Le métier de documentaliste

Marie-Angèle Dehaye

Jean-Philippe Accart
Le métier de documentaliste
Préface de Marc Martinez
Paris, Éditions du Cercle de la Librairie, 5e éd., 2023
ISBN 978-2-7654-1626-5

Paru pour la première fois en 1999, Le métier de documentaliste en est à sa cinquième édition après avoir été régulièrement revu, mis à jour et augmenté en 2003, 2008 et 2015. La présente édition a été refondue et est proposée de manière plus compacte que les précédentes. D’une grande clarté, elle s’articule autour de cinq parties : devenir documentaliste, exercer le métier de documentaliste, traiter l’information, comprendre et construire l’information, rendre visible le service de documentation et son activité. C’est une vue complète du métier que donne Jean-Philippe Accart tant dans ses aspects professionnels que dans ses enjeux sociétaux. Deux ans après avoir énoncé les transformations des bibliothèques et du métier de bibliothécaire, il poursuit son étude de l’évolution du monde de l’information.

Les nombreuses rééditions de ce livre – un ouvrage de référence – sur le métier de documentaliste témoignent si besoin en était de la nécessité croissante de gérer une information devenue pléthorique, une « infobésité » à laquelle nous sommes tous confrontés. Car si l’Internet et les réseaux sociaux semblent lui donner un accès des plus simples, ils sont également sources d’approximations voire de fake news. Le métier de documentaliste est par là même incontournable tant pour les entreprises et les services publics que pour tout un chacun en apportant, par la gestion de l’information et sa validation, une garantie de fiabilité.

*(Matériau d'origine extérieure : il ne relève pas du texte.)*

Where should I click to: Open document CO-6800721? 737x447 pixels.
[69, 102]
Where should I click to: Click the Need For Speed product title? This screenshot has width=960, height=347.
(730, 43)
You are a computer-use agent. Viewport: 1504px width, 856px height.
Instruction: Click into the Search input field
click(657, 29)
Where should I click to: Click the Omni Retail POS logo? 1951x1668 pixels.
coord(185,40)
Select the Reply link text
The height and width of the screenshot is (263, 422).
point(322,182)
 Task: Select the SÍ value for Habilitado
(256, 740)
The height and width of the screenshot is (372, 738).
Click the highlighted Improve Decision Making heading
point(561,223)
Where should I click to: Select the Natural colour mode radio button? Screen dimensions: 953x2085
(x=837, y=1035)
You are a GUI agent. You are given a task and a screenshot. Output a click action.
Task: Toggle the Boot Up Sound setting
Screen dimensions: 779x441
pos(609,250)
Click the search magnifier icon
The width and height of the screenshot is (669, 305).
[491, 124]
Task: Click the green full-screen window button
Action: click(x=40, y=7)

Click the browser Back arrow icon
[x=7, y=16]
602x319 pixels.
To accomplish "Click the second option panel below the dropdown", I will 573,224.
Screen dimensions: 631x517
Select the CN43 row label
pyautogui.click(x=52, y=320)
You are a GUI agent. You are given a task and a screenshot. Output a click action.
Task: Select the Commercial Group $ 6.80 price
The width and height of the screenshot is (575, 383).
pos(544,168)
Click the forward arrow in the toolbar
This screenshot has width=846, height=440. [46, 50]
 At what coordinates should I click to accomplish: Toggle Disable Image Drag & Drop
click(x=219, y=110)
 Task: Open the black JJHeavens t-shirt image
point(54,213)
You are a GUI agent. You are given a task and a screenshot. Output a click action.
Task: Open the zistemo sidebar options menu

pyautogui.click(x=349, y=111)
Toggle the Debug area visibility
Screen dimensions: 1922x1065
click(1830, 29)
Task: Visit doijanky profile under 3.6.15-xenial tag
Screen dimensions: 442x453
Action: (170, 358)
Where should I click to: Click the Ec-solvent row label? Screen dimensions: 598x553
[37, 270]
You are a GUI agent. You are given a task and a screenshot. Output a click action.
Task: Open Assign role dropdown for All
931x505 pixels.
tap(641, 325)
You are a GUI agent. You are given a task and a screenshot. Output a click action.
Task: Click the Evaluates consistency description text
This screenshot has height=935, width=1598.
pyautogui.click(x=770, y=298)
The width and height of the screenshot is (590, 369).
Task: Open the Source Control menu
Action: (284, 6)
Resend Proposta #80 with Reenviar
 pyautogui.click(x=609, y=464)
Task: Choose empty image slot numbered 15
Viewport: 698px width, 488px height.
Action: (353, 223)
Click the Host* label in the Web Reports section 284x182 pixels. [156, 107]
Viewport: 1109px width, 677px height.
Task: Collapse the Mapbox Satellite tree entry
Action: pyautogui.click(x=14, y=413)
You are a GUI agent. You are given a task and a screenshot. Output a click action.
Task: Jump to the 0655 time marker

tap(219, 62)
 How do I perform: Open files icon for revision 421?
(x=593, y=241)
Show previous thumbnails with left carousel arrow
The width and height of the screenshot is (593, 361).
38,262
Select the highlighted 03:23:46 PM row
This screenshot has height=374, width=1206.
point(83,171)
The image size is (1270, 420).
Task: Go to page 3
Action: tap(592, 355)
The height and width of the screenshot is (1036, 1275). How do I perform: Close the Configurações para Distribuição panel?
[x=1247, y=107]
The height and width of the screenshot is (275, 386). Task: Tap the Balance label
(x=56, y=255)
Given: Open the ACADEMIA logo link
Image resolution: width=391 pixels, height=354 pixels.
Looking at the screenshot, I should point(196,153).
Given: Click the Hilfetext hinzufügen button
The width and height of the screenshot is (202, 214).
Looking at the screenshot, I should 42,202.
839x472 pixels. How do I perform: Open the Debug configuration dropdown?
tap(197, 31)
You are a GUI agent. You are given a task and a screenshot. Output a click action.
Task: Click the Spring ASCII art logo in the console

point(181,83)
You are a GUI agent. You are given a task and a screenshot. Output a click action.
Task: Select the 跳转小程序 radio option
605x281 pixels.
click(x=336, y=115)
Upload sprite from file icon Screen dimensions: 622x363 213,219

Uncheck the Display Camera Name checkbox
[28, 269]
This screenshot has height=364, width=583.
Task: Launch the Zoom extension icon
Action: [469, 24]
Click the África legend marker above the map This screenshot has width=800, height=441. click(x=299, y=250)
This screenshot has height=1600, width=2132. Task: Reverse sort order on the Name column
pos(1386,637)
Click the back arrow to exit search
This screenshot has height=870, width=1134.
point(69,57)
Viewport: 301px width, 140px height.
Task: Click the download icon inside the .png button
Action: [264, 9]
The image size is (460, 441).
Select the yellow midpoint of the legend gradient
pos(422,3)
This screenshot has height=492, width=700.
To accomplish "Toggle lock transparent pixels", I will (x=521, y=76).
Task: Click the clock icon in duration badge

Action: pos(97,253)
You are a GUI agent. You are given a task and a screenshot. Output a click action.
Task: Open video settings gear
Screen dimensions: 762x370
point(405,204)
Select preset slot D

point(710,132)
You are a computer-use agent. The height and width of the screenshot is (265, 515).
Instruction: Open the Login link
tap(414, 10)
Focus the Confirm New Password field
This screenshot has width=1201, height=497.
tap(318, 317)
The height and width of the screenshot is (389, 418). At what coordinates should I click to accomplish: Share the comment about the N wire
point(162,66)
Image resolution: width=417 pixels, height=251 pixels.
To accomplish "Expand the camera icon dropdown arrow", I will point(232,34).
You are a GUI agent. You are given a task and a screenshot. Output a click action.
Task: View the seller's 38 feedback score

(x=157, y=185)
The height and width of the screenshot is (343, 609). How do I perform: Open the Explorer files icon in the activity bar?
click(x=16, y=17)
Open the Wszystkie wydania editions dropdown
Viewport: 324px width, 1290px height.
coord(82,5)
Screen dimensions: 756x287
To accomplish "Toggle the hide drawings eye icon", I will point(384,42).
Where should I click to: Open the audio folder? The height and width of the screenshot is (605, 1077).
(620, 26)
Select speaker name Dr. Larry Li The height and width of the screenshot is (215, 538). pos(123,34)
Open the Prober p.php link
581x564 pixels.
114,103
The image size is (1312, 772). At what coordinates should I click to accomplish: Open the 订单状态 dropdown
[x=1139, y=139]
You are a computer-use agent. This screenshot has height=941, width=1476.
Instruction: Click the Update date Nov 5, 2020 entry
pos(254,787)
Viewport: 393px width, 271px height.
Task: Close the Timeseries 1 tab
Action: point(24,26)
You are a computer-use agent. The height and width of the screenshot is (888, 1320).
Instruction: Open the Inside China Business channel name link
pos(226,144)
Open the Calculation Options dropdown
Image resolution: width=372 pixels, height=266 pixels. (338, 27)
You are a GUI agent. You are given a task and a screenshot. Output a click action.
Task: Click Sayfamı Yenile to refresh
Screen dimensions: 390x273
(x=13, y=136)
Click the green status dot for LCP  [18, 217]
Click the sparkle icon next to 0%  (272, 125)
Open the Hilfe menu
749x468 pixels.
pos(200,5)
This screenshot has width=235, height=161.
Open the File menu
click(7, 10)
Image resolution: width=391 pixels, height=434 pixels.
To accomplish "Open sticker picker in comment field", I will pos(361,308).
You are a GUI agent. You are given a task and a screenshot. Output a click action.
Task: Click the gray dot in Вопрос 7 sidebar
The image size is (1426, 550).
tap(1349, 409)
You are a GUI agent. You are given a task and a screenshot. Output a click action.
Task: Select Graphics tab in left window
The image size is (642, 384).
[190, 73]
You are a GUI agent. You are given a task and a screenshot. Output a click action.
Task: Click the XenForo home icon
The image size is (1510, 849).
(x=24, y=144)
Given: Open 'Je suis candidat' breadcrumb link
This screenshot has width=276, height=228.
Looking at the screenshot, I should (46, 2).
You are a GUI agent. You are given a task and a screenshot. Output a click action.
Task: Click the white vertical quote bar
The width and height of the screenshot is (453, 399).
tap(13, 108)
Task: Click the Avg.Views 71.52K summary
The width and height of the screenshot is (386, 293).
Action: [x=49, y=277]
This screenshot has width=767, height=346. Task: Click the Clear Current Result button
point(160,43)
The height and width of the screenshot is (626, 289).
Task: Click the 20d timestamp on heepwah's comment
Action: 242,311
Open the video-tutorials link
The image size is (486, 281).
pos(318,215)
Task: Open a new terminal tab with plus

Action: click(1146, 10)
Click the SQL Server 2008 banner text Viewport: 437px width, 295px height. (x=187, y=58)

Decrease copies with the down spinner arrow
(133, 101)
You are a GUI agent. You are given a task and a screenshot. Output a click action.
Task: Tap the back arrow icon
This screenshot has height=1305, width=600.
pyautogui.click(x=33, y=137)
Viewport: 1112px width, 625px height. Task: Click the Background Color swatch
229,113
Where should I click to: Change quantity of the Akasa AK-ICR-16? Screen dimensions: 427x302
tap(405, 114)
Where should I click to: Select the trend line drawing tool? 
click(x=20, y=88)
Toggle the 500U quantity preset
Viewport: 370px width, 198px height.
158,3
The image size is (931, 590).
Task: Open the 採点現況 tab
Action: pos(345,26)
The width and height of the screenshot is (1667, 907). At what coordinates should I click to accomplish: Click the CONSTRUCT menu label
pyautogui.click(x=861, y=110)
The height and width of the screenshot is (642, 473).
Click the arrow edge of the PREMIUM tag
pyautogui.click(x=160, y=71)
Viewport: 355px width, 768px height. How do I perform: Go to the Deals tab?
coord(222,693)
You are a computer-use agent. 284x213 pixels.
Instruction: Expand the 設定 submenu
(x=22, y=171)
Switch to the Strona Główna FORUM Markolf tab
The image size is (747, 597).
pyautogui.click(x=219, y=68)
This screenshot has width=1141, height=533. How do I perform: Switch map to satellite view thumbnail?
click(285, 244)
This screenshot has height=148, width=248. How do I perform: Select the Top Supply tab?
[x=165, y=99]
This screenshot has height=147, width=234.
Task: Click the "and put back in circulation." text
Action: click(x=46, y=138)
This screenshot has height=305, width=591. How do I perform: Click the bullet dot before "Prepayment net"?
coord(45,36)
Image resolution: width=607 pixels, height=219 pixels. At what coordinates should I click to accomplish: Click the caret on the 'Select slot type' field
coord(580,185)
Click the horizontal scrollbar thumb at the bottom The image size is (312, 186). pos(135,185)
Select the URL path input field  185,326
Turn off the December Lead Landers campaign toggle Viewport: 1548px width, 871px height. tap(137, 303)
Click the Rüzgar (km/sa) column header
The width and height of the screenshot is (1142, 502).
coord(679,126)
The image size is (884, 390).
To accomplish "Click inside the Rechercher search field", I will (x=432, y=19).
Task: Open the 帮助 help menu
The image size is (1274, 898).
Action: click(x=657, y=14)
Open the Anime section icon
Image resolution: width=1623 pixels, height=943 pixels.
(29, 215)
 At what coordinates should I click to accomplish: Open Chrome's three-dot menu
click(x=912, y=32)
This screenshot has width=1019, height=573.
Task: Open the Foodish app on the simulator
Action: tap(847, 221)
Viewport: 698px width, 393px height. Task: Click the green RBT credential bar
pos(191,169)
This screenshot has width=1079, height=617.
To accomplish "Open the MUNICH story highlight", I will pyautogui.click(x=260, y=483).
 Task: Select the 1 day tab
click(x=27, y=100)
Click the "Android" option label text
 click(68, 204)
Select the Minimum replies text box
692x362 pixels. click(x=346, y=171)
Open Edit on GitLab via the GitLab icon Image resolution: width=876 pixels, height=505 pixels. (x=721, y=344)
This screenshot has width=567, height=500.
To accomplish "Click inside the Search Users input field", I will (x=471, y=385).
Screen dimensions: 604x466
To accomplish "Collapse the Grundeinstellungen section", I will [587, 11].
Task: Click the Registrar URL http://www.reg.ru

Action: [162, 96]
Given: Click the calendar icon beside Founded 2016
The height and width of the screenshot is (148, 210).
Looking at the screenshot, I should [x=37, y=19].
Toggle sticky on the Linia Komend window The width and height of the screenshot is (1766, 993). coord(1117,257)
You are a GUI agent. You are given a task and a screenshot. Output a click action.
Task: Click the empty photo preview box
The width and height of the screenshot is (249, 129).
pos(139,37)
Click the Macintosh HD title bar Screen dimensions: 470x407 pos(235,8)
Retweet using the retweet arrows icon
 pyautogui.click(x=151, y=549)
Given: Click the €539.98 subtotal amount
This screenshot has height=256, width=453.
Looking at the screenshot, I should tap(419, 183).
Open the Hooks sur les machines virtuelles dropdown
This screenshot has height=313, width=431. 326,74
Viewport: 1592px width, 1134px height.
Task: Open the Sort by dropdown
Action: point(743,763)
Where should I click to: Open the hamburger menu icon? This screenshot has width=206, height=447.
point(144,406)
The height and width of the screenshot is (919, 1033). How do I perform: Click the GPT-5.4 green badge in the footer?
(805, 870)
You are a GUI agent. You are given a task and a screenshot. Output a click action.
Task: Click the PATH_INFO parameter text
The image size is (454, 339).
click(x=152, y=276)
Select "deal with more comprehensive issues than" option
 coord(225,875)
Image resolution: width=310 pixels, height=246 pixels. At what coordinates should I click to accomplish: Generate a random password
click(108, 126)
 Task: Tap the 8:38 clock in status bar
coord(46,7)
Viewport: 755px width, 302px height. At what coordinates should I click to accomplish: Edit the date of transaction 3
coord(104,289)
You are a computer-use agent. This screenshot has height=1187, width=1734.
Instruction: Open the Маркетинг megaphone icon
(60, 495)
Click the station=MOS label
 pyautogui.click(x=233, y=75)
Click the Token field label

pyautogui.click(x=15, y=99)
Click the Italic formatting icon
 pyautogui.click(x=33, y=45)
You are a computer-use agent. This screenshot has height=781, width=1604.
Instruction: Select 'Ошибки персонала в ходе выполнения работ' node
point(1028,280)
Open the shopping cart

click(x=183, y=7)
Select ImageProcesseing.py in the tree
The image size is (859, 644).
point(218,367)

Les vingt-quatre années – une génération – qui séparent la première édition de cet ouvrage et l’édition actuelle ont été particulièrement riches et complexes dans le domaine documentaire en raison du développement du numérique et de son usage de plus en plus répandu avec, entre autres, la mise en place de plateformes de services et de pôles de ressources numériques tant dans le domaine privé que dans le domaine public comme l’analyse cet ouvrage. Cette nouvelle édition, complémentaire aux travaux précédents, cerne les évolutions d’un métier devenu essentiel à la communication mais qui reste cependant peu et mal connu. Jean-Philippe Accart qui en est cette fois le seul auteur – les précédentes éditions étaient menées en collaboration avec Marie-Pierre Réthy – présente la profession de documentaliste et ses techniques actuelles aux étudiants en recherche d’orientation ou en cours de formation et en donne une vue actualisée à tous ceux qui exercent déjà ces métiers liés à la gestion de l’information, documentalistes, bibliothécaires, archivistes. L’environnement professionnel de ces métiers, les associations professionnelles françaises et internationales, les compétences indispensables, les filières de formations et les débouchés sur le marché de l’emploi sont exposés dans la première partie de l’ouvrage. Ce sont des informations très pratiques et précises qui sont données dans ces chapitres afin de fournir à de futurs étudiants toutes les données et possibilités d’information sur les études menant à la profession de documentaliste, les formations organisées et les spécialisations possibles, les différentes institutions qui les dispensent et les débouchés auxquels elles mènent tant dans la fonction publique que dans le secteur privé en France mais aussi dans le monde francophone, en Belgique, en Suisse, au Canada.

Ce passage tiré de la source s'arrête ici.